Task statement: Below are records; extract exactly the lines from the one containing "Select the filebeat-7.6.2 index row" through the last, both included, and keep the pictures out.

(Saved entries)

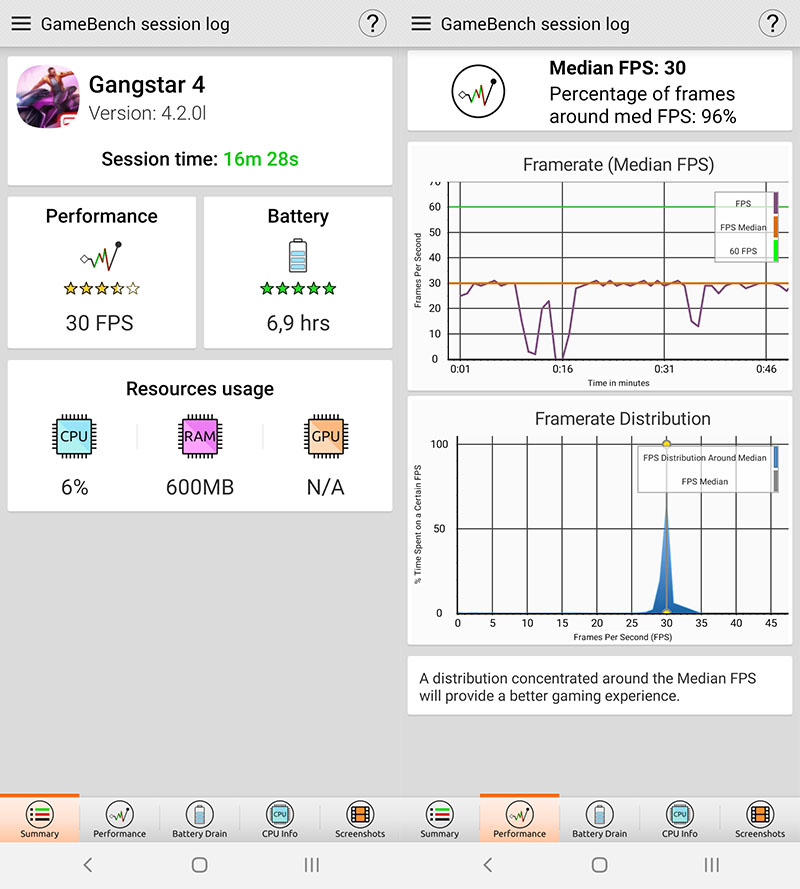Open hamburger menu on right screen
Image resolution: width=800 pixels, height=889 pixels.
coord(421,24)
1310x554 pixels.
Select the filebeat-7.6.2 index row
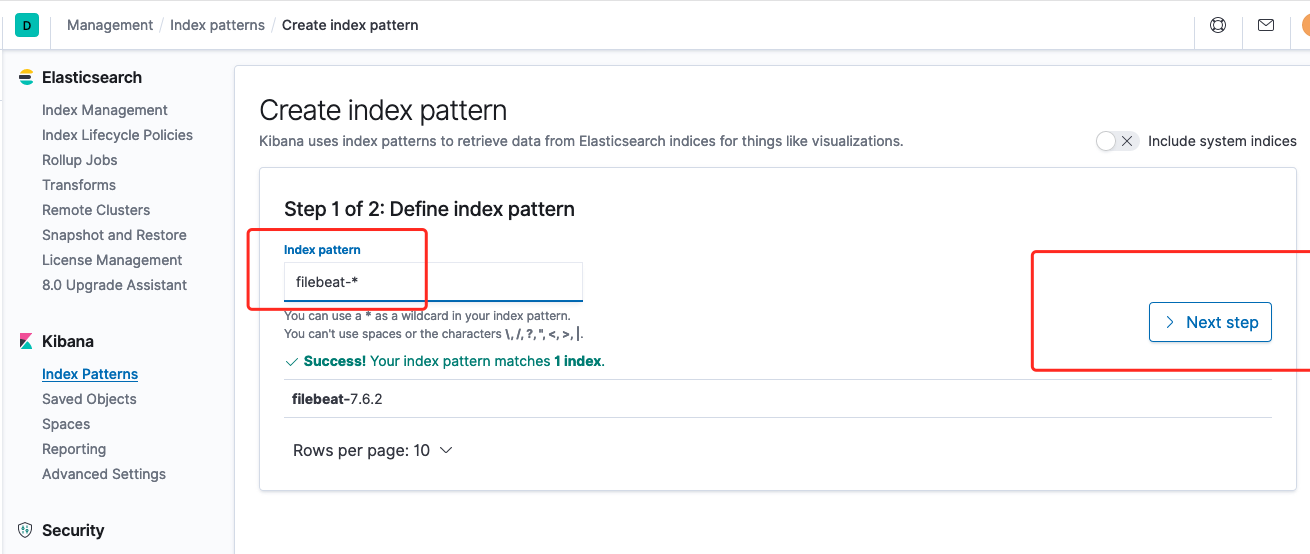337,399
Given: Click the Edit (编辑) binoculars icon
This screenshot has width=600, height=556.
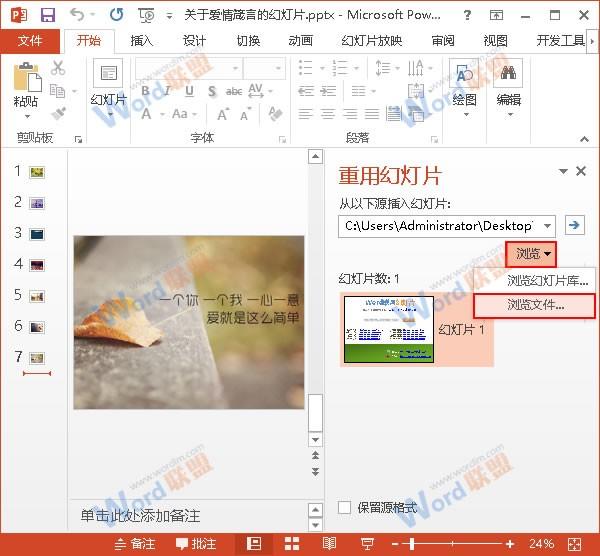Looking at the screenshot, I should (x=508, y=73).
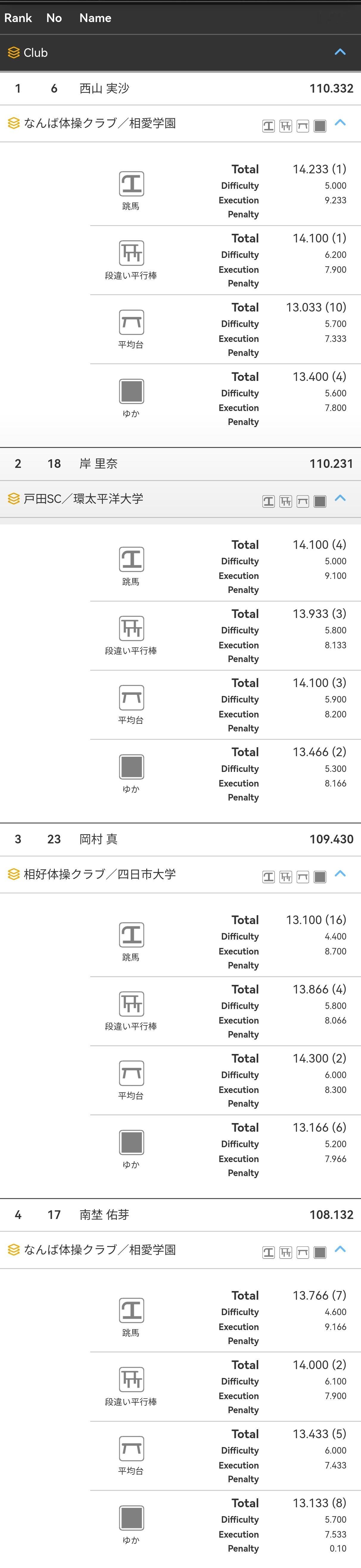Screen dimensions: 361x1568
Task: Click 西山 実沙's total score 110.332
Action: coord(331,88)
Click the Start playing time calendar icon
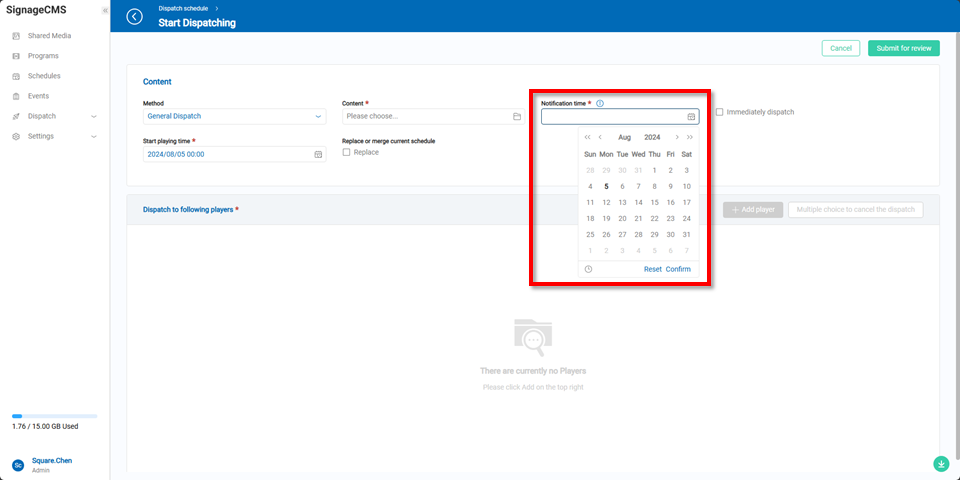 [318, 155]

Answer section:
Select the filebeat-7.6.2 index row
337,399
Given: Click the Edit (编辑) binoculars icon
This screenshot has width=600, height=556.
Looking at the screenshot, I should (x=508, y=73).
Screen dimensions: 361x1568
Task: Click 西山 実沙's total score 110.332
Action: coord(331,88)
Click the Start playing time calendar icon
 [318, 155]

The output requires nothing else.